Items listed in a dataset
● ● ● ● ●

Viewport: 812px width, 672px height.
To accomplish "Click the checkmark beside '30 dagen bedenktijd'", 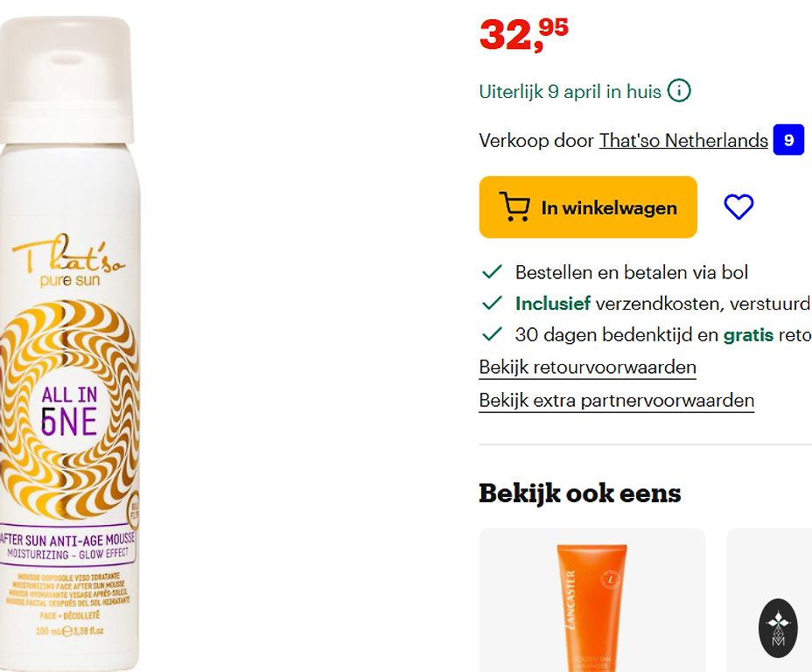I will tap(492, 334).
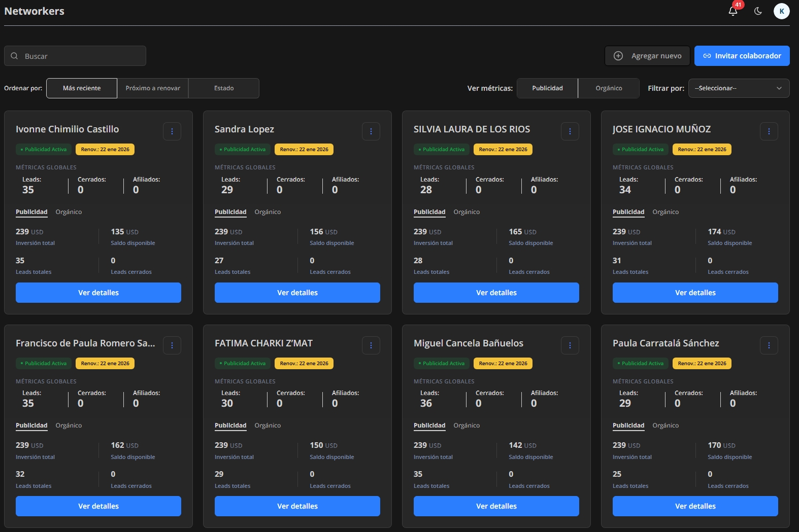The image size is (799, 532).
Task: Open three-dot menu on Ivonne Chimilio Castillo card
Action: pyautogui.click(x=172, y=131)
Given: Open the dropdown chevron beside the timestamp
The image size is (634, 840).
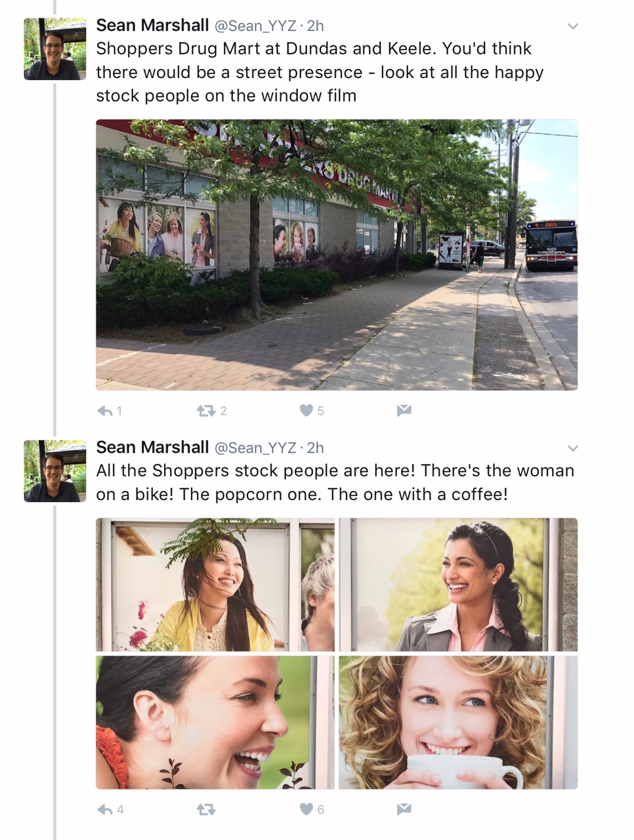Looking at the screenshot, I should click(x=572, y=26).
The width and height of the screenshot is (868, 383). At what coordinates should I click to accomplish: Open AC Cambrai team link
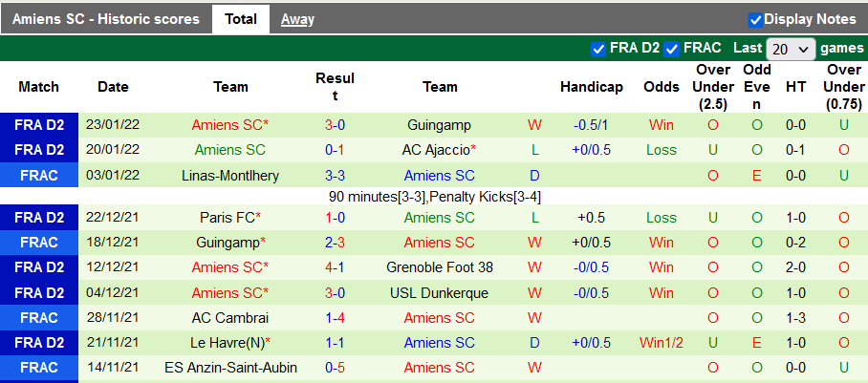pos(230,318)
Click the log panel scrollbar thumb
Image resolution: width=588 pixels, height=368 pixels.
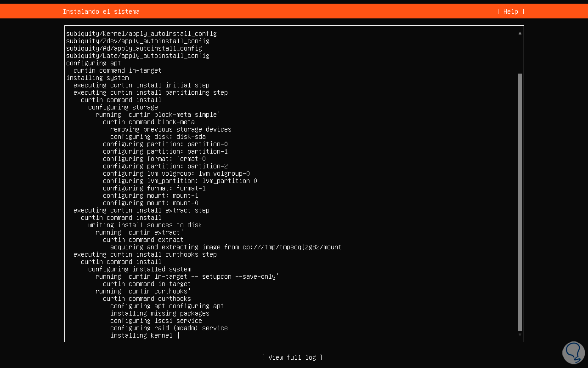coord(520,201)
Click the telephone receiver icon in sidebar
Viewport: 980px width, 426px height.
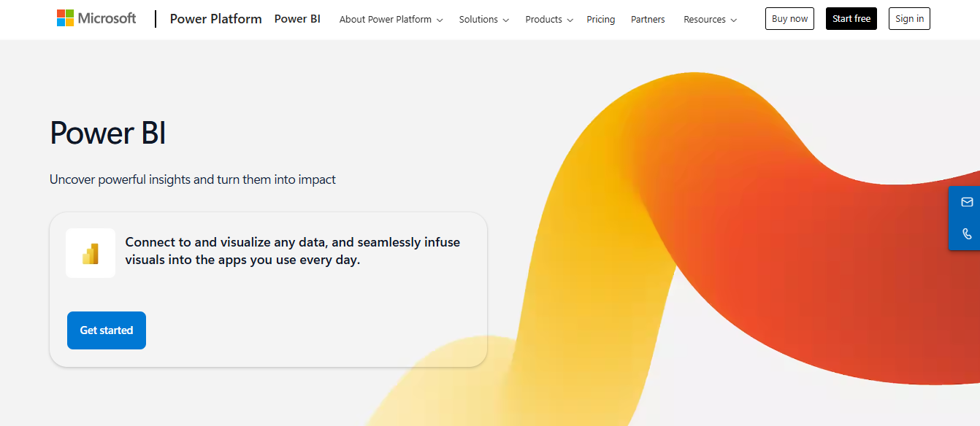pos(966,234)
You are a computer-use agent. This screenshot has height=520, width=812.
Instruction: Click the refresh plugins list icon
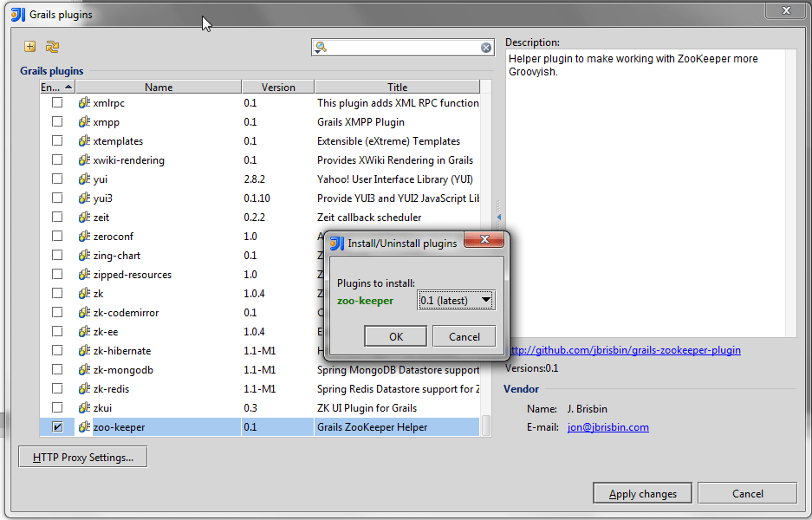click(52, 47)
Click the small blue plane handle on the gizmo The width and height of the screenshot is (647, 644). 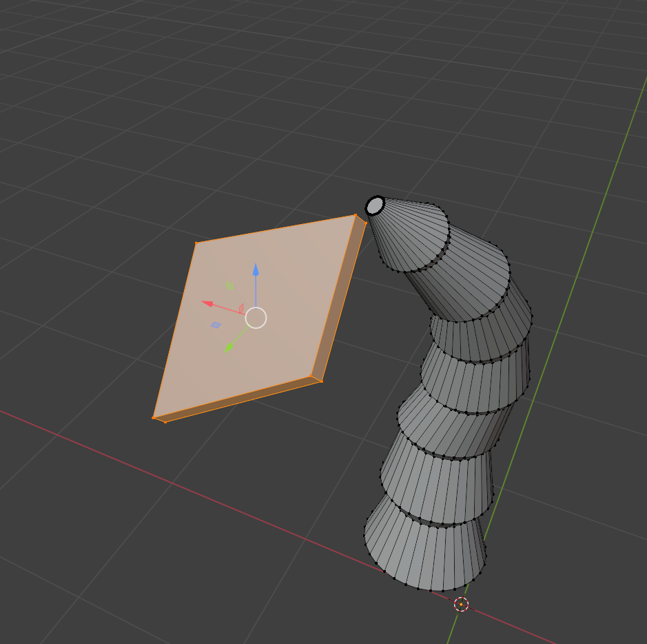pyautogui.click(x=216, y=325)
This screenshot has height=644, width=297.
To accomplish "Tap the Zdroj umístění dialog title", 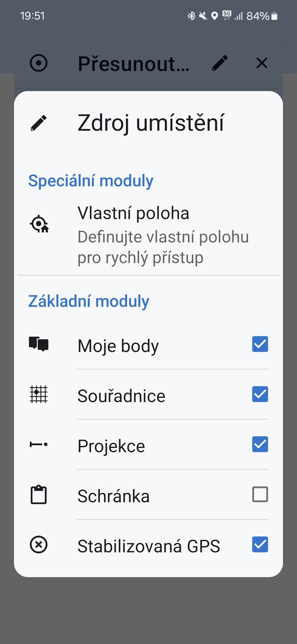I will (x=151, y=123).
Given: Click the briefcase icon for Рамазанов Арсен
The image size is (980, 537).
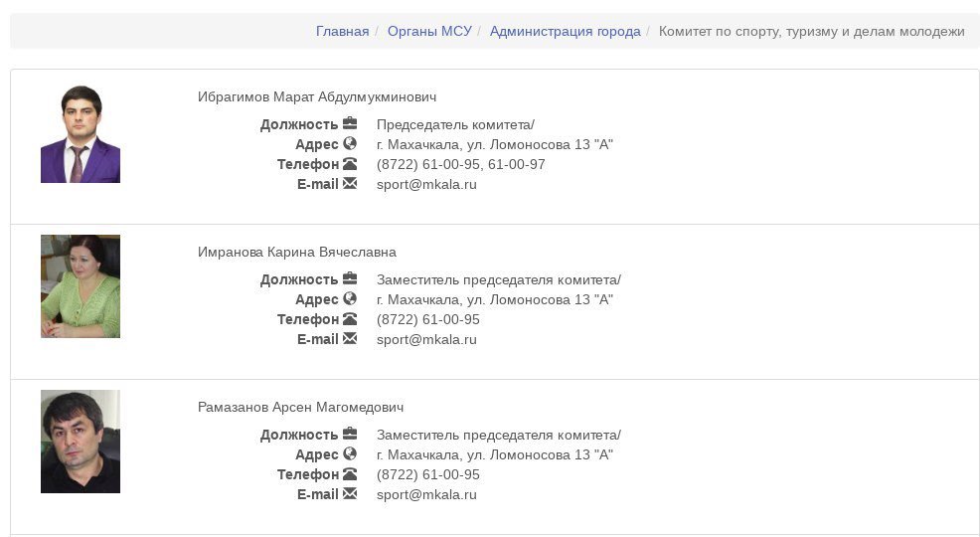Looking at the screenshot, I should pyautogui.click(x=350, y=435).
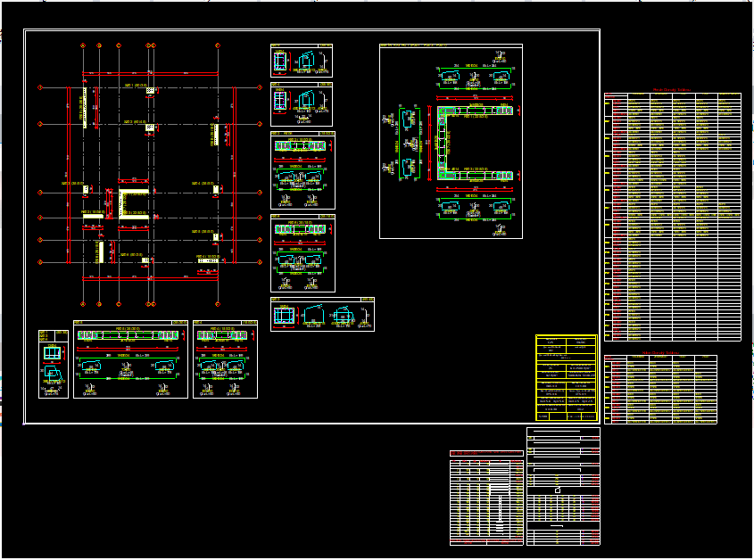The image size is (754, 560).
Task: Click the red-headed table left of the title block
Action: coord(486,498)
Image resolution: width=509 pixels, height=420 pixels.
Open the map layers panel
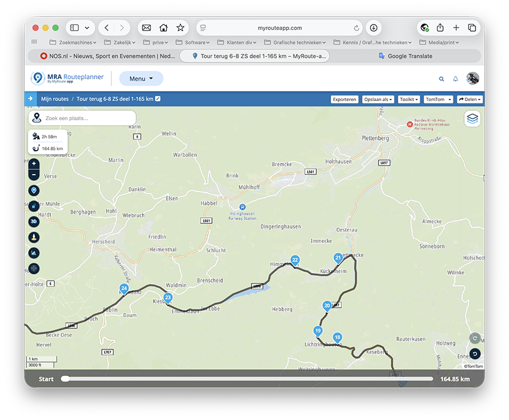coord(472,118)
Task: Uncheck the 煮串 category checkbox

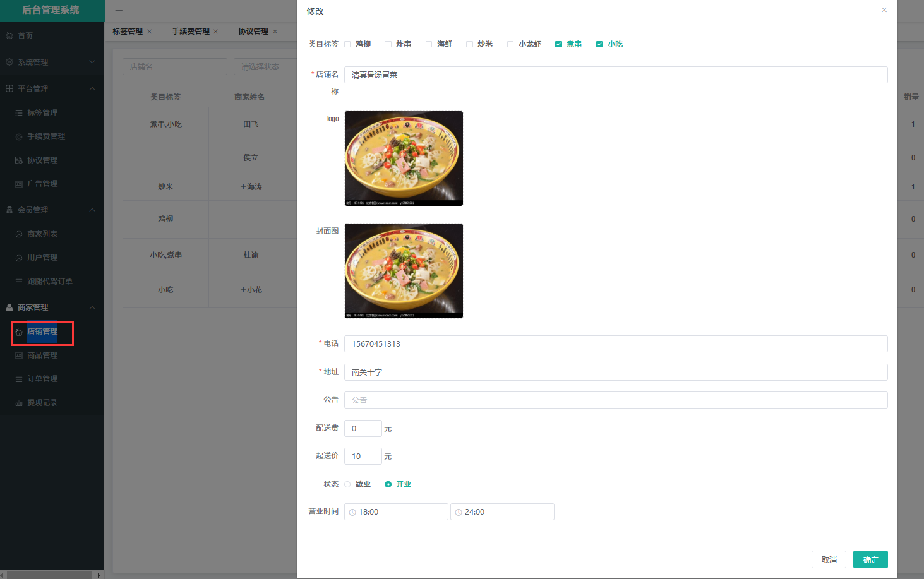Action: click(558, 44)
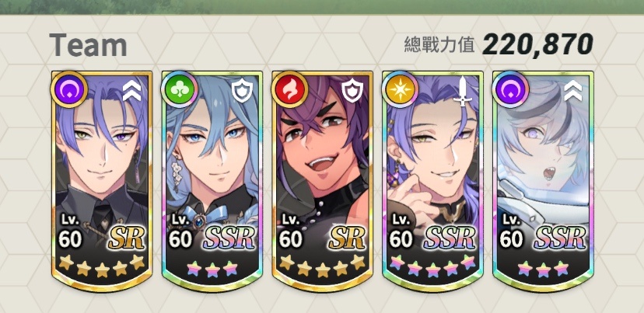
Task: Click double-chevron role icon on fifth card
Action: 573,91
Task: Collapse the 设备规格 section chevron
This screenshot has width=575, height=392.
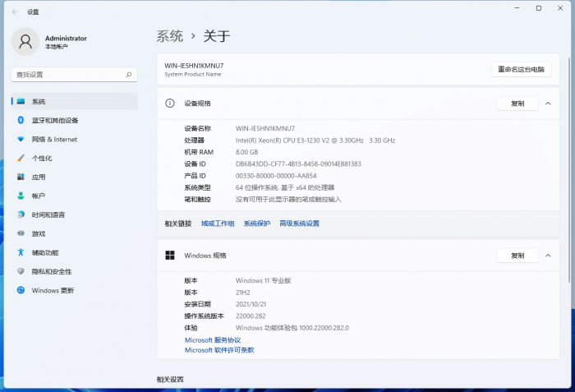Action: [x=548, y=104]
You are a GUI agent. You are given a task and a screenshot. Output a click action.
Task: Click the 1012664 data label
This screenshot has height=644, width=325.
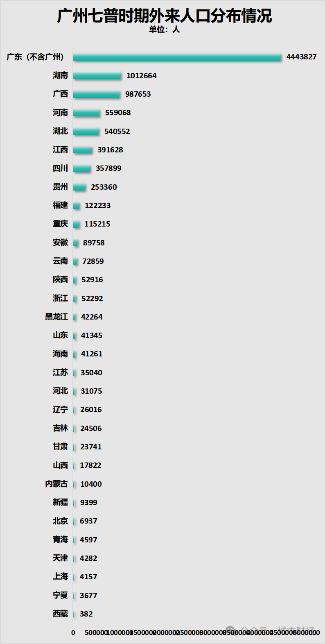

● ● ● ● ●

> Work item
Filter the entries down to the lines containing "agent". Copy each of those lines.

> Response area
You are a computer-use agent. This screenshot has height=520, width=812.
You are a GUI agent. You are given a task and a screenshot. Output a click action.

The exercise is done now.